Add notes on indexes

author: mo khan <mo.khan@gmail.com> 2020-01-19 15:11:07 -0700
committer: mo khan <mo.khan@gmail.com> 2020-01-19 15:11:07 -0700
commit: ef34060f6582706f4c8cec9b7a1e296a67e1c80e (patch)
tree: ace68aa3f22ec9f9975a0208bbbb9ad8cb84d2e4
parent: edbf044e93da67df36ecd917b5865a6f1e30c3d0 (diff)
1 files changed, 127 insertions, 0 deletions
diff --git a/doc/unit-4.md b/doc/unit-4.md
index eab8723..436acd6 100644
--- a/doc/unit-4.md
+++ b/doc/unit-4.md
@@ -205,3 +205,130 @@ Read:
 * Designing physical database files
 * Using and selecting indexes
 * Designing a database for optimal query performance
+
+## Designing physical database files
+
+> physical file: a named portion of secondary memory (hdd) allocated for the purpose of storing physical records.
+
+> tablespace: a named logical storage unit in which data fro one or more database tables, views or other database objects may be stored.
+
+> extent: a contiguous section of disk storage space.
+
+> file organization: is a technique for physically arranging the records of a file on secondary storage devices.
+
+1. fast data retrieval
+2. high throughput for processing data input and maintenance transactions
+3. efficient use of storage space
+4. protection from failures or data loss
+5. minimizing need for reorganization
+6. accommodating growth
+7. security from unauthorized use
+
+Sequential file organization
+
+The records in a file are stored in sequence according to a primary key value.
+Not used in databases due to their inflexibility, but may be used for backups.
+
+Indexed File Organization
+
+The records are stored sequentially or nonsequentially and an index is created that allows the
+application software to locate individual records.
+
+> Index: is a table that is used to determine in a file the location of records that satisfy some condition.
+
+Each index entry matches a key value with one or more records.
+An index that allows each entry to point to more than one record is called a secondary key index.
+
+> Secondary key: one field or a combination of fields for which more than one record may have the same combination of values.
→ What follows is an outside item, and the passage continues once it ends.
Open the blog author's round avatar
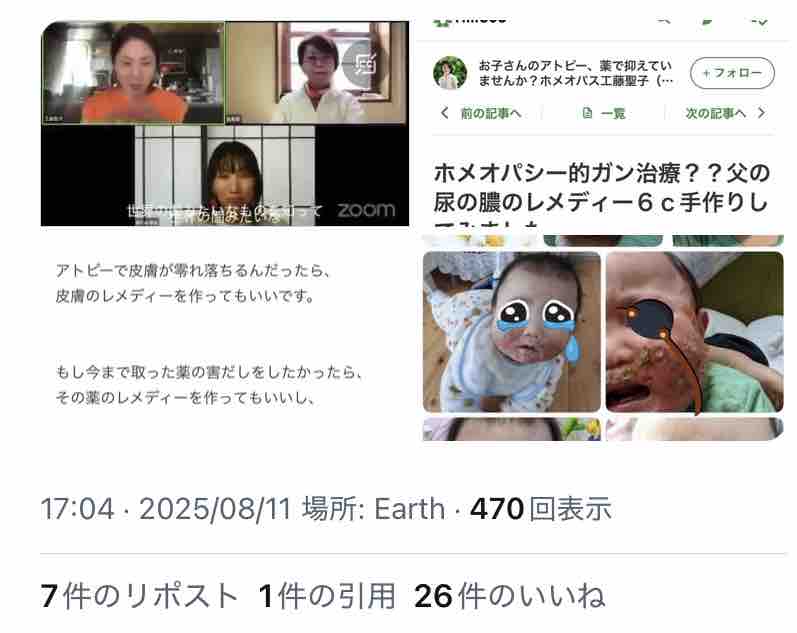The width and height of the screenshot is (797, 633). [450, 73]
Also called a nonunique key.
+
+> join index: An index on columns from two or more tables that come from the same domain of values.
+
+Hashed File Organization
+
+A storage system in which the address of each record is determined using a hashing algorithm.
+
+> Hashing algorithm: is a routine that converts a primary key value into a record address.
+
+Typical hashing algorithm uses the technique of dividing each primary key value by a suitable prime number and then using the remainder of the division as the relative storage location.
+
+> hash index table: a file organization that uses hashing to map a key into a location in an index, where there is a pointer to the actual data record matching the hash key.
+
+> Pointer: a field of data indicating a target address that can be used to locate related field or record of data.
+
+* an index table is smaller than a data table.
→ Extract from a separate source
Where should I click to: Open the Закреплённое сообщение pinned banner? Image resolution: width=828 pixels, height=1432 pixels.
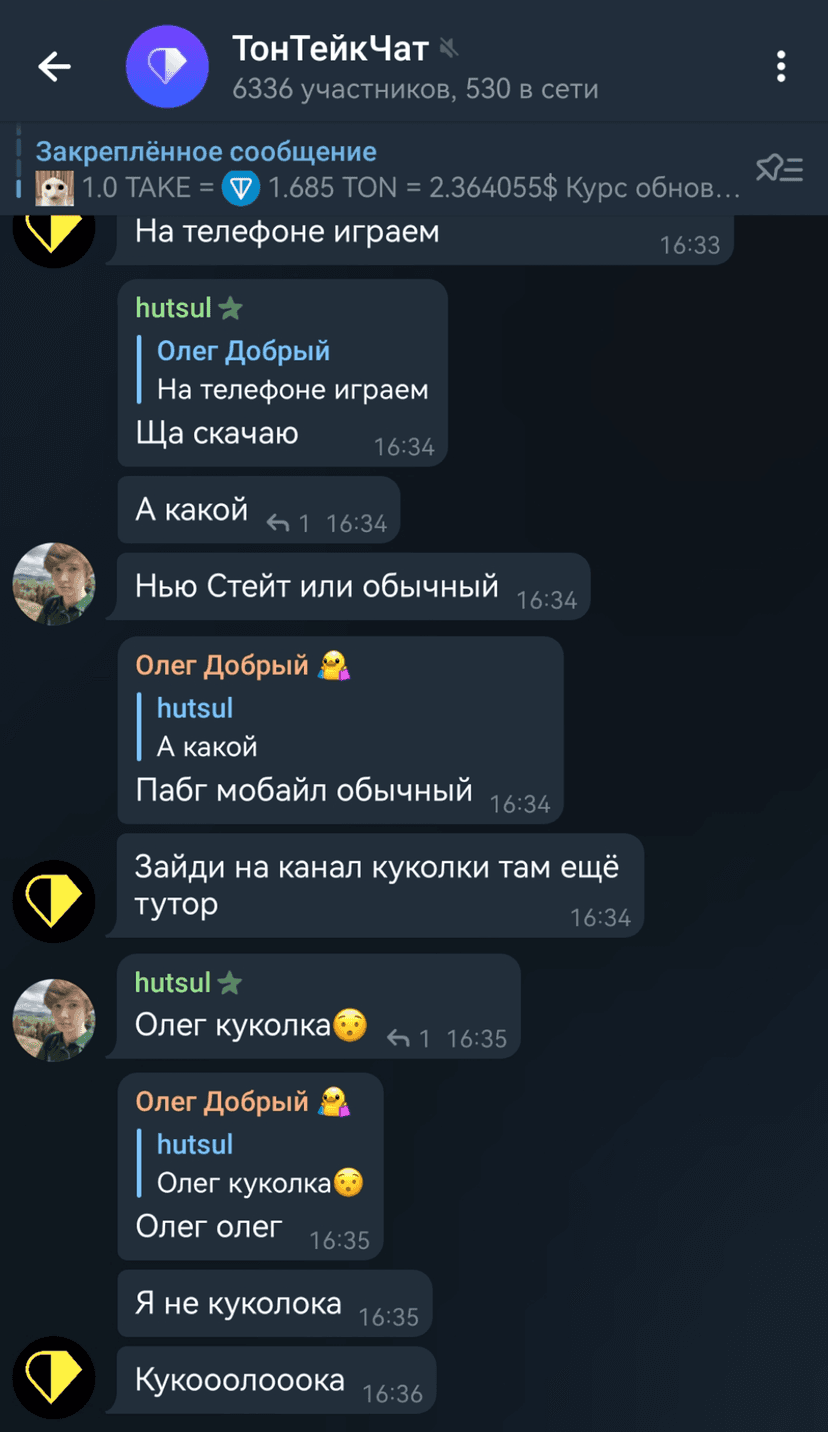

+* added expense of storing and maintaining the index space.
+
+File organization overview
+
+* Storage space
+  * sequential: no wasted space
+  * indexed: no wasted space for data but extra space for index
+  * hashed: extra space may be needed to allow for addition and deletion of records after the initial set of records is loaded.
+* sequential retrieval on primary key:
+  * sequential: very fast
+  * indexed: moderately fast
+  * hashed: impractical, unless using hash index
+* random retrieval on primary key
+  * sequential: impractical
+  * indexed: moderately fast
+  * hashed: very fast
+* multiple key retrieval
+  * sequential: requires scanning whole file
+  * indexed: very fast with multiple indexes
+  * hashed: not possible unless using hash index
+* deleting records:
+  * sequential: can create wasted space or require reorganizing
+  * indexed: if space can be dynamically allocated, easy. requires maintenance of indexes
+  * hashed: very eash
+* adding new records:
+  * sequential: requires rewriting a file
+  * indexed: if space can be dynamically allocated, easy. requires maintenance of indexes.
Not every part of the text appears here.